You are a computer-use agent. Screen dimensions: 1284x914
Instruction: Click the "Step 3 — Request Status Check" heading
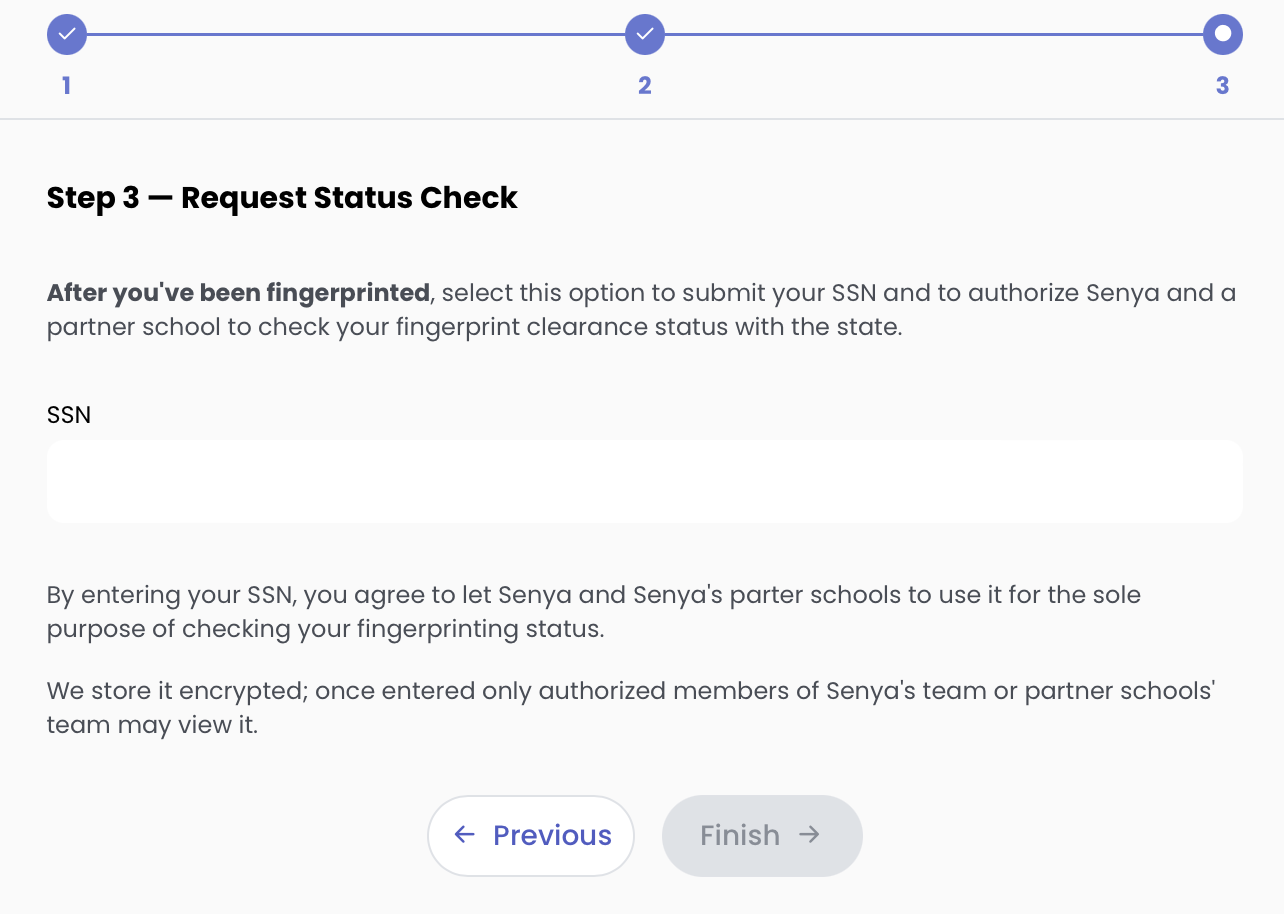[282, 198]
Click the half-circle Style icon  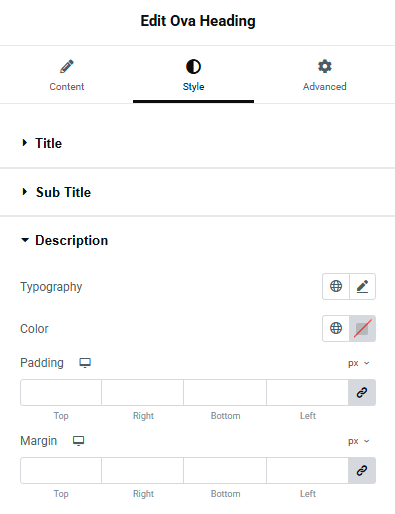pos(193,66)
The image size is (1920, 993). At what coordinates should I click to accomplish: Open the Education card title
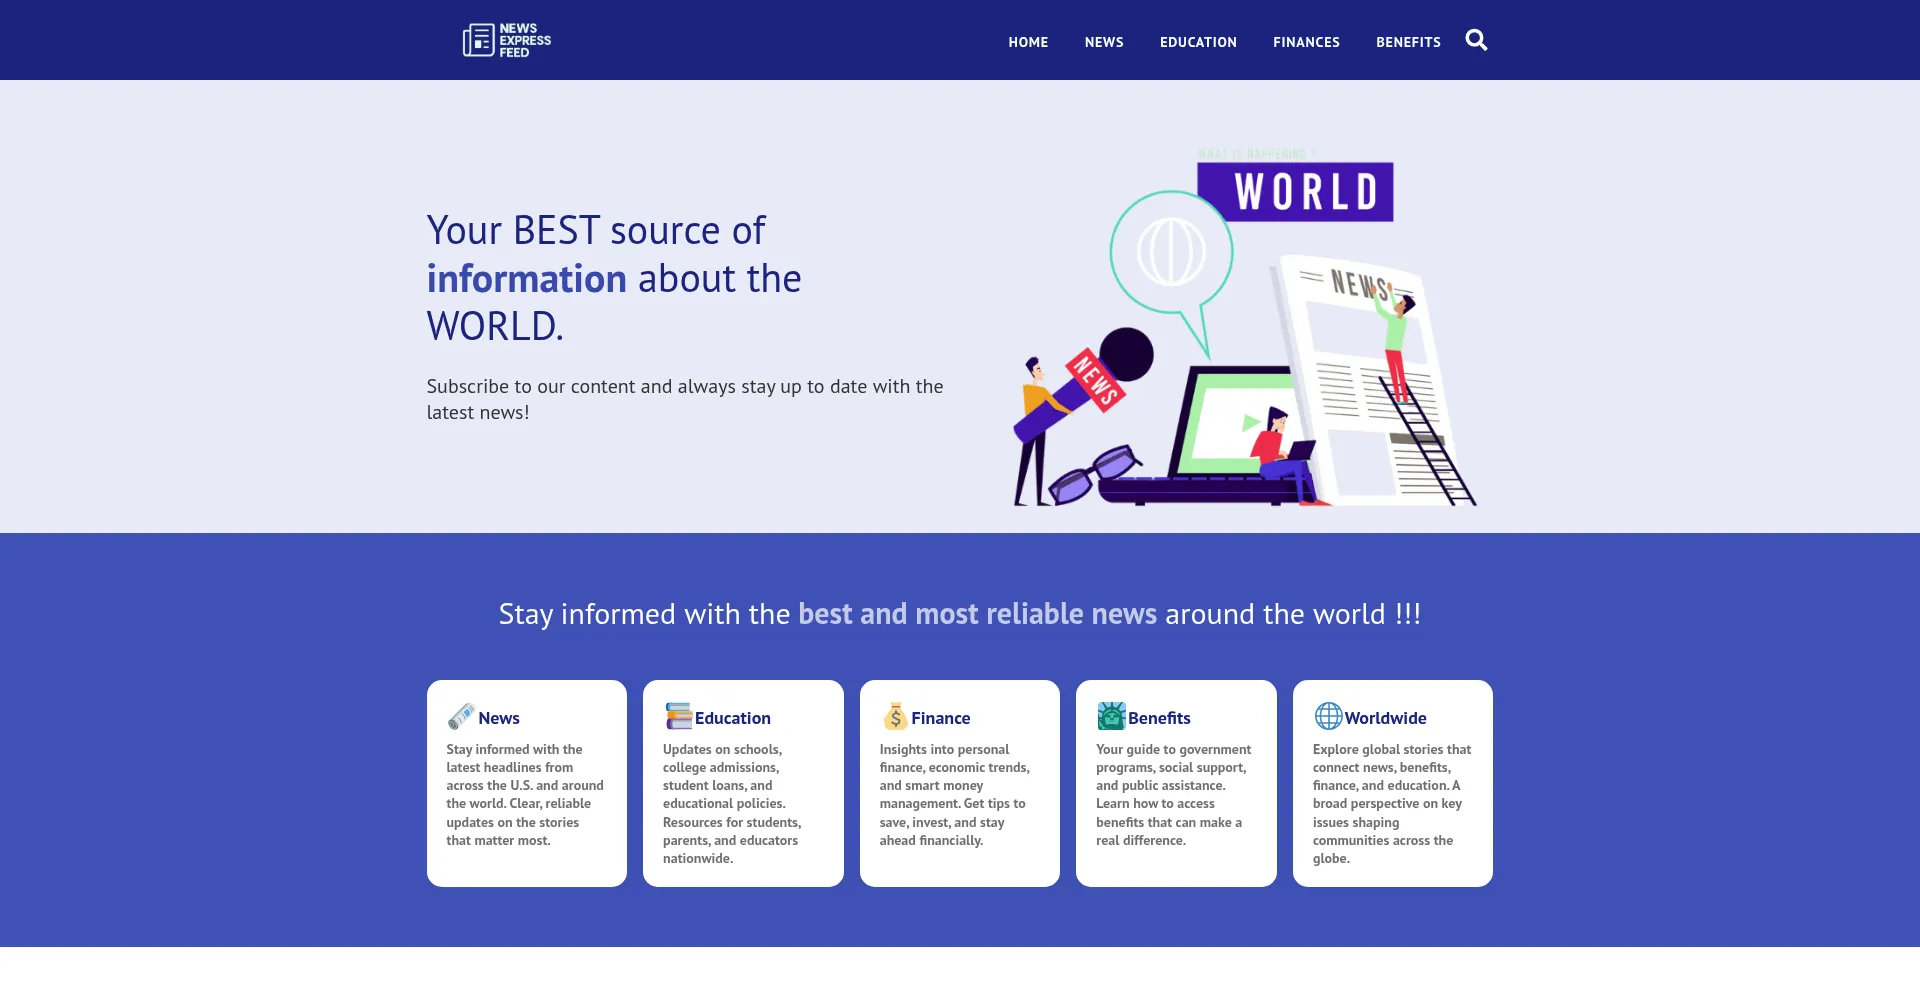click(733, 718)
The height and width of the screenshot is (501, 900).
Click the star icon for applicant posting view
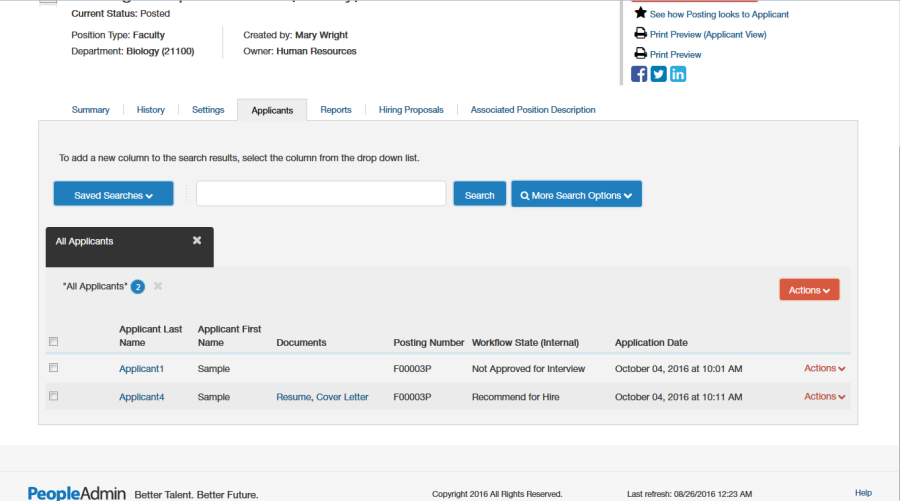[x=641, y=13]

..........

_WHAT IS REQUIRED_. Starting at the line that holds "The height and", reproduce each line through the last one of the listing, and nothing more; the pictures stay out.

_ANSWER TO THIS PROBLEM_.
The height and width of the screenshot is (501, 900).
Click the star icon for applicant posting view
[x=641, y=13]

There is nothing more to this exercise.